What the exercise asks >> All lines in the records below that hold "will" are to be shown.

● ● ● ●

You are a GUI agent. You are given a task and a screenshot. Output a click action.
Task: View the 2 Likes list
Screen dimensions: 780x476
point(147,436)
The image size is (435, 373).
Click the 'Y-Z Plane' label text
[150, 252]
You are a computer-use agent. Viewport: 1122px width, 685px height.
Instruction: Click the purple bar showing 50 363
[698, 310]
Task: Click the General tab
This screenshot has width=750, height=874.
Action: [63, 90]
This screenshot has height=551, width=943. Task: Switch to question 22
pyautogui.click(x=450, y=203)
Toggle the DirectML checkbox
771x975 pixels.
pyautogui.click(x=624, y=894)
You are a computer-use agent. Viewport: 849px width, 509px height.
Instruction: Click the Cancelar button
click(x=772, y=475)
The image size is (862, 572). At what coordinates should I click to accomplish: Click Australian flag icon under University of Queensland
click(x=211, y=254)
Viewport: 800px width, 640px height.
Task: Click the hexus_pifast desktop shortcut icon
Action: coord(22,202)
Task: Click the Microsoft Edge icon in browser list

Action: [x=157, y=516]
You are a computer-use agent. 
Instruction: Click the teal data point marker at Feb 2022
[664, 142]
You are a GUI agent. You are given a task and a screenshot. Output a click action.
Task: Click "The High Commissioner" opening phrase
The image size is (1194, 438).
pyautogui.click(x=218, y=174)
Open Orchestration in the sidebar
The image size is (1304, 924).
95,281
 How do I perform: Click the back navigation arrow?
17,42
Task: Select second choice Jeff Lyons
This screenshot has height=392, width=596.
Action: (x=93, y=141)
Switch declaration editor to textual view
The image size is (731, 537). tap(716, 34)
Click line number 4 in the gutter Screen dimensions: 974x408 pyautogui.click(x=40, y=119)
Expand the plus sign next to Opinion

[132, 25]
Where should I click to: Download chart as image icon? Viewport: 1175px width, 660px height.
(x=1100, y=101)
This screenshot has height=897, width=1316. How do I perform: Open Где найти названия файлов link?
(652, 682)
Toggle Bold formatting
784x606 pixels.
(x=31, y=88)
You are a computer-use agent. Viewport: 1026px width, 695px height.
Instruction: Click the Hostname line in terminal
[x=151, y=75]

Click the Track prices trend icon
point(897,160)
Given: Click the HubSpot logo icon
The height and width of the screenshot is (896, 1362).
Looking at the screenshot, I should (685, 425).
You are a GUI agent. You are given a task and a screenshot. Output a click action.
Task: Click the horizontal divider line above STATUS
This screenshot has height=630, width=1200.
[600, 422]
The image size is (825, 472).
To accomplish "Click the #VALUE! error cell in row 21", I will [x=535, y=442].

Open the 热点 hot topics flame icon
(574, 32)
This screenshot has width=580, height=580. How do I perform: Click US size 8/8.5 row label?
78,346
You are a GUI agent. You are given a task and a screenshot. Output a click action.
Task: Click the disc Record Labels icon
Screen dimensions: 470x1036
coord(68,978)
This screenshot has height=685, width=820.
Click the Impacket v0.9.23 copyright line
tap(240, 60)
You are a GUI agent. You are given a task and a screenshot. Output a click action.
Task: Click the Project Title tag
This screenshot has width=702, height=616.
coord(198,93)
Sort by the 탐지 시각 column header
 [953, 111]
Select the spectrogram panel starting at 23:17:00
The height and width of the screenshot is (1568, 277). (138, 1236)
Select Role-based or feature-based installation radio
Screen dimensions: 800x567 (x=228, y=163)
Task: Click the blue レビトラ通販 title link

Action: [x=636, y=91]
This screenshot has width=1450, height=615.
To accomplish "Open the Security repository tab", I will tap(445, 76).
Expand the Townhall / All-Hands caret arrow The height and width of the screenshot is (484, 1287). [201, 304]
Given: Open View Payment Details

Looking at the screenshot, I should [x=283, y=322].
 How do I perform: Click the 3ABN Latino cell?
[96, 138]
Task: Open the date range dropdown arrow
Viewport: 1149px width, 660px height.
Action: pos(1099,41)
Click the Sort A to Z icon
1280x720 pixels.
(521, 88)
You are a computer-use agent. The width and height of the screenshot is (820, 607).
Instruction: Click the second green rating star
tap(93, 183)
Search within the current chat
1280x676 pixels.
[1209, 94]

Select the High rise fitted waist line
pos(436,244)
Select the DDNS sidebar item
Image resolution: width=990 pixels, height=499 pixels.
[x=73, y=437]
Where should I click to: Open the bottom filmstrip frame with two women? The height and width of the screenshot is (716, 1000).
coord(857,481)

● ● ● ●

Output >>
To accomplish "Click the #VALUE! error cell in row 21", I will [x=535, y=442].
To accomplish "Open the Security repository tab", I will tap(445, 76).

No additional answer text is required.